Kasat Reskrim Polres Tapanuli Tengah, Dian Agustian Perdana, mengungkapkan bahwa kedua pelaku yang sehari-hari berprofesi sebagai pengamen tersebut kini telah ditetapkan sebagai tersangka.

Peristiwa pencurian ini terungkap saat salah satu korban, Evin Ronald Parlindungan Hutabarat (45), terbangun sekitar pukul 01.30 WIB setelah mendengar suara mencurigakan dari arah dapur rumahnya.

Saat dilakukan pengecekan, korban mendapati jendela belakang rumah telah terbuka dan sebuah gunting masih menempel pada kunci pintu dapur.
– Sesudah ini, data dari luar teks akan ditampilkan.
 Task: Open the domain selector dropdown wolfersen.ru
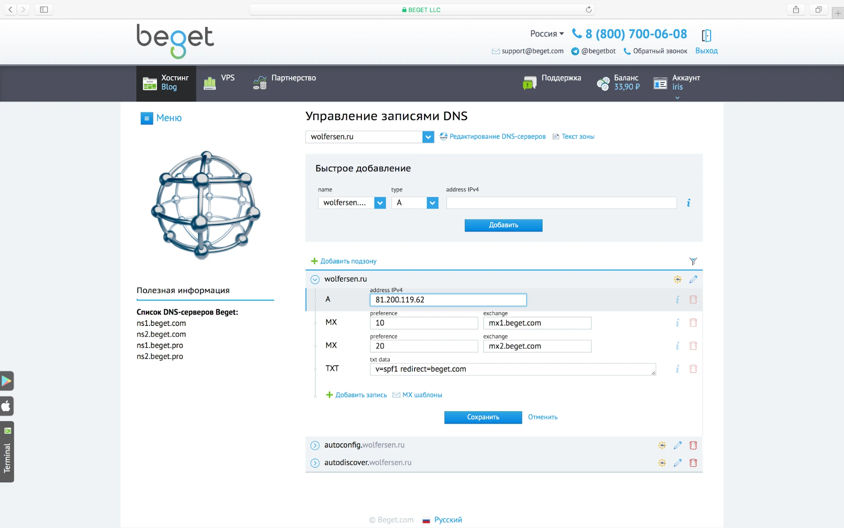click(428, 137)
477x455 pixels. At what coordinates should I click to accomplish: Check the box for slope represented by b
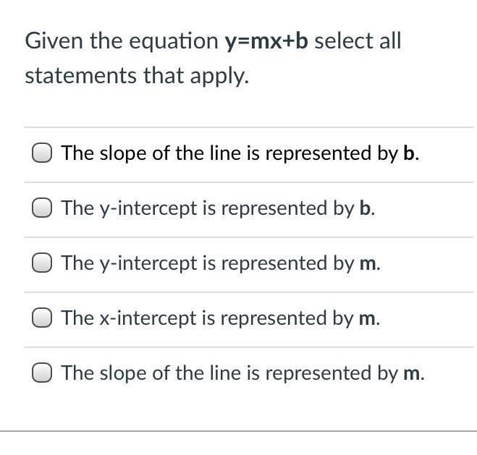click(42, 153)
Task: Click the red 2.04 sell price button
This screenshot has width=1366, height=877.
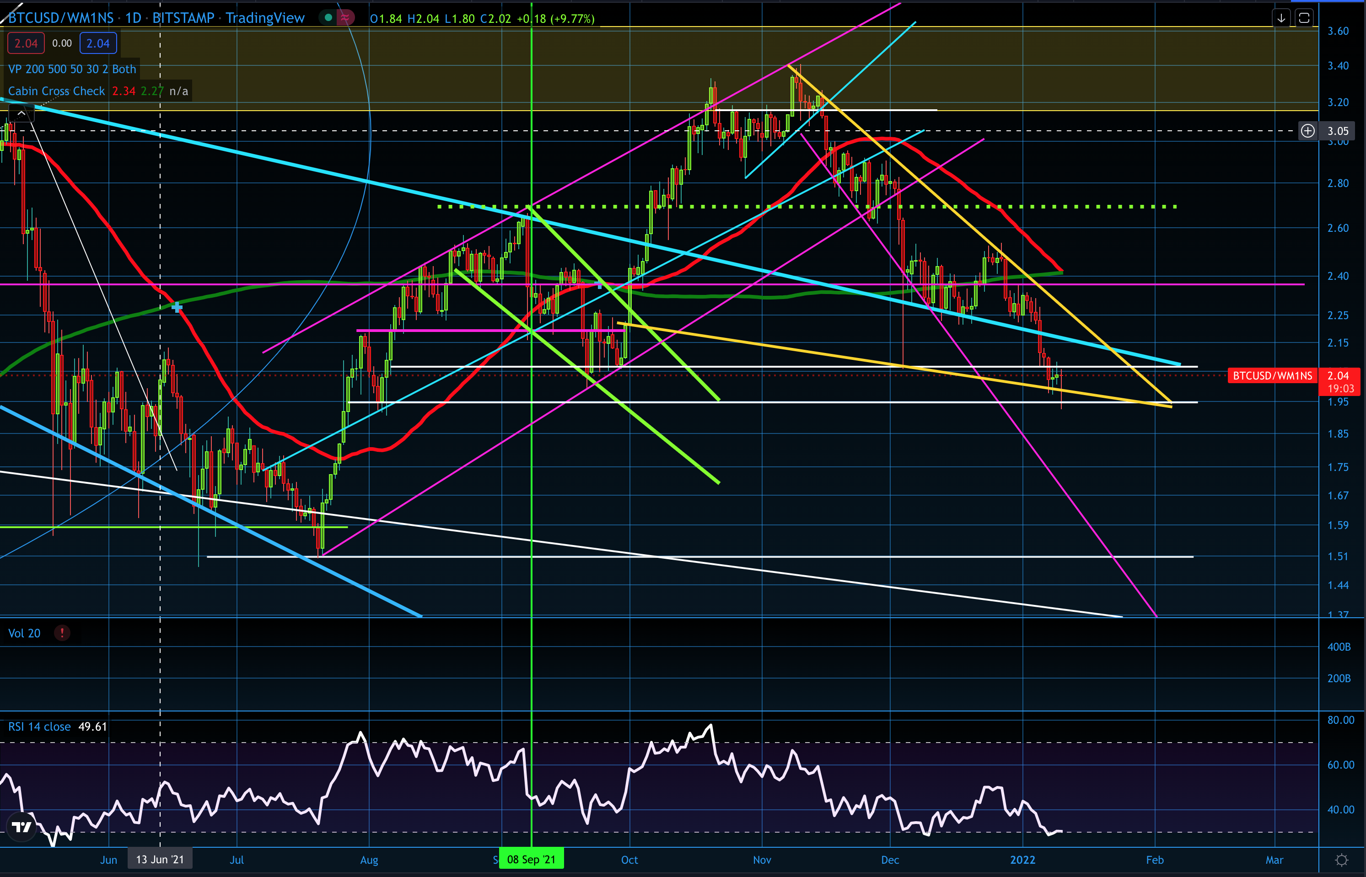Action: click(26, 43)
Setelah diperiksa lebih lanjut, sejumlah barang miliknya diketahui hilang.

“Korban kehilangan dua celana panjang tactical warna hitam dan abu-abu, satu celana pendek abu-abu, satu topi kain, serta mengalami kerusakan pada satu set jemuran aluminium,” ujar Kasat Reskrim dalam keterangannya, Selasa (14/4/2026).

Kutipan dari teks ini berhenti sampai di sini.